[Element and word location data]

★ ★ ★ ★ ★

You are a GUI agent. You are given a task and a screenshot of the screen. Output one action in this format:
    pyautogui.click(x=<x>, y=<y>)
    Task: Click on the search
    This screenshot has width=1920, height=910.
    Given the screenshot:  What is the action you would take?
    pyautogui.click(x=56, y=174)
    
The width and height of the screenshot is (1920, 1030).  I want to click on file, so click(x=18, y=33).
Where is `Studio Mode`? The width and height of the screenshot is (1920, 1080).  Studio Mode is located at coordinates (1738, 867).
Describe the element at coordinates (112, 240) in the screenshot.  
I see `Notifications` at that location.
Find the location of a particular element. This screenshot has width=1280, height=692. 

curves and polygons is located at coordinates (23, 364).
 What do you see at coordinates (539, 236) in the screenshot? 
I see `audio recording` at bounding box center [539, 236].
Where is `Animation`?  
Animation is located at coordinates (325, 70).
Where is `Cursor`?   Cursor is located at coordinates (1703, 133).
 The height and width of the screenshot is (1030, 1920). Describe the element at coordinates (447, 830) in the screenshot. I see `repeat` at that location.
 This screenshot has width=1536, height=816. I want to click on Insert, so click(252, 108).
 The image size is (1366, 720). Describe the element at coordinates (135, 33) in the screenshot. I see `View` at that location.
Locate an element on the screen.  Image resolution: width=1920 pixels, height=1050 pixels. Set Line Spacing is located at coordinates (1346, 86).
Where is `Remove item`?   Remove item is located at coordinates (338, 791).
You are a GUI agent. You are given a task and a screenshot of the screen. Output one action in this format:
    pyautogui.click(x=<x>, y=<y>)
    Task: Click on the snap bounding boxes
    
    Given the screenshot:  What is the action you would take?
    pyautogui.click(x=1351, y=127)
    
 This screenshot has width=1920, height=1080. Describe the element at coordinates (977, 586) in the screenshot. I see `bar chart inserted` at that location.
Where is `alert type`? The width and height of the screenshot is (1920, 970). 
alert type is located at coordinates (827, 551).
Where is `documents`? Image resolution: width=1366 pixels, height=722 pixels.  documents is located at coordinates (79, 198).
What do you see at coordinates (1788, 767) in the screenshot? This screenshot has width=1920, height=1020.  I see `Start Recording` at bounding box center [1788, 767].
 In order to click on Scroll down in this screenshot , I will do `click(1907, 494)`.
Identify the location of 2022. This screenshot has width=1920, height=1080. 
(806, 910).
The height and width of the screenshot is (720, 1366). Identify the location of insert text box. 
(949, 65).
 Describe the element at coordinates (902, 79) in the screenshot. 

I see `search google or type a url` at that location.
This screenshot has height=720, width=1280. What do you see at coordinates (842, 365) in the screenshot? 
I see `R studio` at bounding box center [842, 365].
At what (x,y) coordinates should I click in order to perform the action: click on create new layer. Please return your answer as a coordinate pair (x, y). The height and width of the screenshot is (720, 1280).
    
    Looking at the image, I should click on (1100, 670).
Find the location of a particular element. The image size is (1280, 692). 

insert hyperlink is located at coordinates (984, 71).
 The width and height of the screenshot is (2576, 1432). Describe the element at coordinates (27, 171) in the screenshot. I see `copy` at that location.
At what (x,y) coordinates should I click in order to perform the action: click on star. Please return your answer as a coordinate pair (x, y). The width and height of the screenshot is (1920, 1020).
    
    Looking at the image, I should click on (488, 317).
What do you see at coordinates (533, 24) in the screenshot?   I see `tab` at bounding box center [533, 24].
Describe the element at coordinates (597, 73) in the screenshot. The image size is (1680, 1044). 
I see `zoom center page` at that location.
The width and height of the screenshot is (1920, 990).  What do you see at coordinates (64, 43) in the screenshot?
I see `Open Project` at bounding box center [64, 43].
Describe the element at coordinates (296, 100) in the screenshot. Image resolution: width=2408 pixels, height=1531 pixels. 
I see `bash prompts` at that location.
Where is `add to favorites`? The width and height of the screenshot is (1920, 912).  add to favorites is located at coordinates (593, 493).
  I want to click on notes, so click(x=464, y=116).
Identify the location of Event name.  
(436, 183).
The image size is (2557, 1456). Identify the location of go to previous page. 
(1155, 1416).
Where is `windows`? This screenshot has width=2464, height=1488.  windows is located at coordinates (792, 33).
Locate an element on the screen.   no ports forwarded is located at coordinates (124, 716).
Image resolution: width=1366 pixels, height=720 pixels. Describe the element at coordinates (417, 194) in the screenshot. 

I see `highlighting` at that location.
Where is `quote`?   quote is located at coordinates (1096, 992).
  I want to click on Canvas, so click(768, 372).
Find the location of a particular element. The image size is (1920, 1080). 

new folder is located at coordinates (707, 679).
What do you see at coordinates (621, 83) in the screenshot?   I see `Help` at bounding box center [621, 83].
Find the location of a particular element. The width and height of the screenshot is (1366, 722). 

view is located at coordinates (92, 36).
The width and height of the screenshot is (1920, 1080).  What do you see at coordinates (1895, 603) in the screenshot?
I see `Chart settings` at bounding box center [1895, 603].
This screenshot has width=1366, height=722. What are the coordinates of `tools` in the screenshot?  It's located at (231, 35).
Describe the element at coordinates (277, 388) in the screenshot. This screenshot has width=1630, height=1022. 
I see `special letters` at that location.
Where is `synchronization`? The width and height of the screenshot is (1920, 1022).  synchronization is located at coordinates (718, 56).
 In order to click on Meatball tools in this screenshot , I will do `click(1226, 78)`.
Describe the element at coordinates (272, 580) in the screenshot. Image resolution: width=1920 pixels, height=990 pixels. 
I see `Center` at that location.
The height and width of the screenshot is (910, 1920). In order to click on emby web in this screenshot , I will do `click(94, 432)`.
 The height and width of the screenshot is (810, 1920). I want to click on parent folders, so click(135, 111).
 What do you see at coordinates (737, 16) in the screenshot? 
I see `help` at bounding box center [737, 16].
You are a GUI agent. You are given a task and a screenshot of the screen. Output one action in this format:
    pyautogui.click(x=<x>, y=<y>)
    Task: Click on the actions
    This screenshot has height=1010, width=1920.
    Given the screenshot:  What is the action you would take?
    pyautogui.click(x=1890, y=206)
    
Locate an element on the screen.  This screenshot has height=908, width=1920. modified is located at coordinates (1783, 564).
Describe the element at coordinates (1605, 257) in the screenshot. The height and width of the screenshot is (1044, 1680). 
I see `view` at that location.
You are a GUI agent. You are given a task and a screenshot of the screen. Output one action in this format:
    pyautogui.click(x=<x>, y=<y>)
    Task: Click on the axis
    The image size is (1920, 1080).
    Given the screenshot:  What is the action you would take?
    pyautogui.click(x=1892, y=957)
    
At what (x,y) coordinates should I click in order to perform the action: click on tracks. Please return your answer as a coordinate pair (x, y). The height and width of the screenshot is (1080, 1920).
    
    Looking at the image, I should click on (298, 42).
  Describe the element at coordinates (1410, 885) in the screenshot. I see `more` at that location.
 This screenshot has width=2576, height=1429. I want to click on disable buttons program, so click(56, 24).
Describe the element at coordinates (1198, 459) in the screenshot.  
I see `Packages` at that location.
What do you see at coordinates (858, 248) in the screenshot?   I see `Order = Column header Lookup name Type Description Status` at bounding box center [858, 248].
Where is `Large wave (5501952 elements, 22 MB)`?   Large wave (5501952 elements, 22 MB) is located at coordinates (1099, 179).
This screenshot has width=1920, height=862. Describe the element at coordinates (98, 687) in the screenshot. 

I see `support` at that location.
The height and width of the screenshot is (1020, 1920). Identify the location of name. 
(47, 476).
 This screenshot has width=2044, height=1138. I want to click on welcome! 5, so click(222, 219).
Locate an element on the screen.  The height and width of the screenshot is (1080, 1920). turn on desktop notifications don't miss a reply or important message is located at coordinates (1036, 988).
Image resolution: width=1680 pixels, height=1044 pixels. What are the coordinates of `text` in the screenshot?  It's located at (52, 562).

★ ★ ★ ★ ★

Short task
Lay out the material above as a Markdown table with the columns Row and Line. Give every line of the material its own numbered row, and leave out blank lines.

Exercise answer
| Row | Line |
|---|---|
| 1 | You are a GUI agent. You are given a task and a screenshot of the screen. Output one action in this format: |
| 2 |     pyautogui.click(x=<x>, y=<y>) |
| 3 |     Task: Click on the search |
| 4 |     This screenshot has width=1920, height=910. |
| 5 |     Given the screenshot:  What is the action you would take? |
| 6 |     pyautogui.click(x=56, y=174) |
| 7 | The width and height of the screenshot is (1920, 1030).  I want to click on file, so click(x=18, y=33). |
| 8 | Where is `Studio Mode`? The width and height of the screenshot is (1920, 1080).  Studio Mode is located at coordinates (1738, 867). |
| 9 | Describe the element at coordinates (112, 240) in the screenshot.   |
| 10 | I see `Notifications` at that location. |
| 11 | Find the location of a particular element. This screenshot has width=1280, height=692.  |
| 12 | curves and polygons is located at coordinates (23, 364). |
| 13 |  What do you see at coordinates (539, 236) in the screenshot?  |
| 14 | I see `audio recording` at bounding box center [539, 236]. |
| 15 | Where is `Animation`?   |
| 16 | Animation is located at coordinates (325, 70). |
| 17 | Where is `Cursor`?   Cursor is located at coordinates (1703, 133). |
| 18 |  The height and width of the screenshot is (1030, 1920). Describe the element at coordinates (447, 830) in the screenshot. I see `repeat` at that location. |
| 19 |  This screenshot has width=1536, height=816. I want to click on Insert, so click(252, 108). |
| 20 |  The image size is (1366, 720). Describe the element at coordinates (135, 33) in the screenshot. I see `View` at that location. |
| 21 | Locate an element on the screen.  Image resolution: width=1920 pixels, height=1050 pixels. Set Line Spacing is located at coordinates (1346, 86). |
| 22 | Where is `Remove item`?   Remove item is located at coordinates (338, 791). |
| 23 | You are a GUI agent. You are given a task and a screenshot of the screen. Output one action in this format: |
| 24 |     pyautogui.click(x=<x>, y=<y>) |
| 25 |     Task: Click on the snap bounding boxes |
| 26 |     Given the screenshot:  What is the action you would take? |
| 27 |     pyautogui.click(x=1351, y=127) |
| 28 |  This screenshot has width=1920, height=1080. Describe the element at coordinates (977, 586) in the screenshot. I see `bar chart inserted` at that location. |
| 29 | Where is `alert type`? The width and height of the screenshot is (1920, 970).  |
| 30 | alert type is located at coordinates (827, 551). |
| 31 | Where is `documents`? Image resolution: width=1366 pixels, height=722 pixels.  documents is located at coordinates (79, 198). |
| 32 | What do you see at coordinates (1788, 767) in the screenshot? This screenshot has width=1920, height=1020.  I see `Start Recording` at bounding box center [1788, 767]. |
| 33 |  In order to click on Scroll down in this screenshot , I will do `click(1907, 494)`. |
| 34 | Identify the location of 2022. This screenshot has width=1920, height=1080.  |
| 35 | (806, 910). |
| 36 | The height and width of the screenshot is (720, 1366). Identify the location of insert text box.  |
| 37 | (949, 65). |
| 38 |  Describe the element at coordinates (902, 79) in the screenshot.  |
| 39 | I see `search google or type a url` at that location. |
| 40 | This screenshot has height=720, width=1280. What do you see at coordinates (842, 365) in the screenshot?  |
| 41 | I see `R studio` at bounding box center [842, 365]. |
| 42 | At what (x,y) coordinates should I click in order to perform the action: click on create new layer. Please return your answer as a coordinate pair (x, y). The height and width of the screenshot is (720, 1280). |
| 43 |     Looking at the image, I should click on (1100, 670). |
| 44 | Find the location of a particular element. The image size is (1280, 692).  |
| 45 | insert hyperlink is located at coordinates (984, 71). |
| 46 |  The width and height of the screenshot is (2576, 1432). Describe the element at coordinates (27, 171) in the screenshot. I see `copy` at that location. |
| 47 | At what (x,y) coordinates should I click in order to perform the action: click on star. Please return your answer as a coordinate pair (x, y). The width and height of the screenshot is (1920, 1020). |
| 48 |     Looking at the image, I should click on (488, 317). |
| 49 | What do you see at coordinates (533, 24) in the screenshot?   I see `tab` at bounding box center [533, 24]. |
| 50 | Describe the element at coordinates (597, 73) in the screenshot. The image size is (1680, 1044).  |
| 51 | I see `zoom center page` at that location. |
| 52 | The width and height of the screenshot is (1920, 990).  What do you see at coordinates (64, 43) in the screenshot? |
| 53 | I see `Open Project` at bounding box center [64, 43]. |
| 54 | Describe the element at coordinates (296, 100) in the screenshot. Image resolution: width=2408 pixels, height=1531 pixels.  |
| 55 | I see `bash prompts` at that location. |
| 56 | Where is `add to favorites`? The width and height of the screenshot is (1920, 912).  add to favorites is located at coordinates (593, 493). |
| 57 |   I want to click on notes, so click(x=464, y=116). |
| 58 | Identify the location of Event name.   |
| 59 | (436, 183). |
| 60 | The image size is (2557, 1456). Identify the location of go to previous page.  |
| 61 | (1155, 1416). |
| 62 | Where is `windows`? This screenshot has width=2464, height=1488.  windows is located at coordinates (792, 33). |
| 63 | Locate an element on the screen.   no ports forwarded is located at coordinates (124, 716). |
| 64 | Image resolution: width=1366 pixels, height=720 pixels. Describe the element at coordinates (417, 194) in the screenshot.  |
| 65 | I see `highlighting` at that location. |
| 66 | Where is `quote`?   quote is located at coordinates (1096, 992). |
| 67 |   I want to click on Canvas, so click(768, 372). |
| 68 | Find the location of a particular element. The image size is (1920, 1080).  |
| 69 | new folder is located at coordinates (707, 679). |
| 70 | What do you see at coordinates (621, 83) in the screenshot?   I see `Help` at bounding box center [621, 83]. |
| 71 | Find the location of a particular element. The width and height of the screenshot is (1366, 722).  |
| 72 | view is located at coordinates (92, 36). |
| 73 | The width and height of the screenshot is (1920, 1080).  What do you see at coordinates (1895, 603) in the screenshot? |
| 74 | I see `Chart settings` at bounding box center [1895, 603]. |
| 75 | This screenshot has width=1366, height=722. What are the coordinates of `tools` in the screenshot?  It's located at (231, 35). |
| 76 | Describe the element at coordinates (277, 388) in the screenshot. This screenshot has width=1630, height=1022.  |
| 77 | I see `special letters` at that location. |
| 78 | Where is `synchronization`? The width and height of the screenshot is (1920, 1022).  synchronization is located at coordinates (718, 56). |
| 79 |  In order to click on Meatball tools in this screenshot , I will do `click(1226, 78)`. |
| 80 | Describe the element at coordinates (272, 580) in the screenshot. Image resolution: width=1920 pixels, height=990 pixels.  |
| 81 | I see `Center` at that location. |
| 82 | The height and width of the screenshot is (910, 1920). In order to click on emby web in this screenshot , I will do `click(94, 432)`. |
| 83 |  The height and width of the screenshot is (810, 1920). I want to click on parent folders, so click(135, 111). |
| 84 |  What do you see at coordinates (737, 16) in the screenshot?  |
| 85 | I see `help` at bounding box center [737, 16]. |
| 86 | You are a GUI agent. You are given a task and a screenshot of the screen. Output one action in this format: |
| 87 |     pyautogui.click(x=<x>, y=<y>) |
| 88 |     Task: Click on the actions |
| 89 |     This screenshot has height=1010, width=1920. |
| 90 |     Given the screenshot:  What is the action you would take? |
| 91 |     pyautogui.click(x=1890, y=206) |
| 92 | Locate an element on the screen.  This screenshot has height=908, width=1920. modified is located at coordinates (1783, 564). |
| 93 | Describe the element at coordinates (1605, 257) in the screenshot. The height and width of the screenshot is (1044, 1680).  |
| 94 | I see `view` at that location. |
| 95 | You are a GUI agent. You are given a task and a screenshot of the screen. Output one action in this format: |
| 96 |     pyautogui.click(x=<x>, y=<y>) |
| 97 |     Task: Click on the axis |
| 98 |     The image size is (1920, 1080). |
| 99 |     Given the screenshot:  What is the action you would take? |
| 100 |     pyautogui.click(x=1892, y=957) |
| 101 | At what (x,y) coordinates should I click in order to perform the action: click on tracks. Please return your answer as a coordinate pair (x, y). The height and width of the screenshot is (1080, 1920). |
| 102 |     Looking at the image, I should click on (298, 42). |
| 103 |   Describe the element at coordinates (1410, 885) in the screenshot. I see `more` at that location. |
| 104 |  This screenshot has width=2576, height=1429. I want to click on disable buttons program, so click(56, 24). |
| 105 | Describe the element at coordinates (1198, 459) in the screenshot.   |
| 106 | I see `Packages` at that location. |
| 107 | What do you see at coordinates (858, 248) in the screenshot?   I see `Order = Column header Lookup name Type Description Status` at bounding box center [858, 248]. |
| 108 | Where is `Large wave (5501952 elements, 22 MB)`?   Large wave (5501952 elements, 22 MB) is located at coordinates (1099, 179). |
| 109 | This screenshot has width=1920, height=862. Describe the element at coordinates (98, 687) in the screenshot.  |
| 110 | I see `support` at that location. |
| 111 | The height and width of the screenshot is (1020, 1920). Identify the location of name.  |
| 112 | (47, 476). |
| 113 |  This screenshot has width=2044, height=1138. I want to click on welcome! 5, so click(222, 219). |
| 114 | Locate an element on the screen.  The height and width of the screenshot is (1080, 1920). turn on desktop notifications don't miss a reply or important message is located at coordinates (1036, 988). |
| 115 | Image resolution: width=1680 pixels, height=1044 pixels. What are the coordinates of `text` in the screenshot?  It's located at (52, 562). |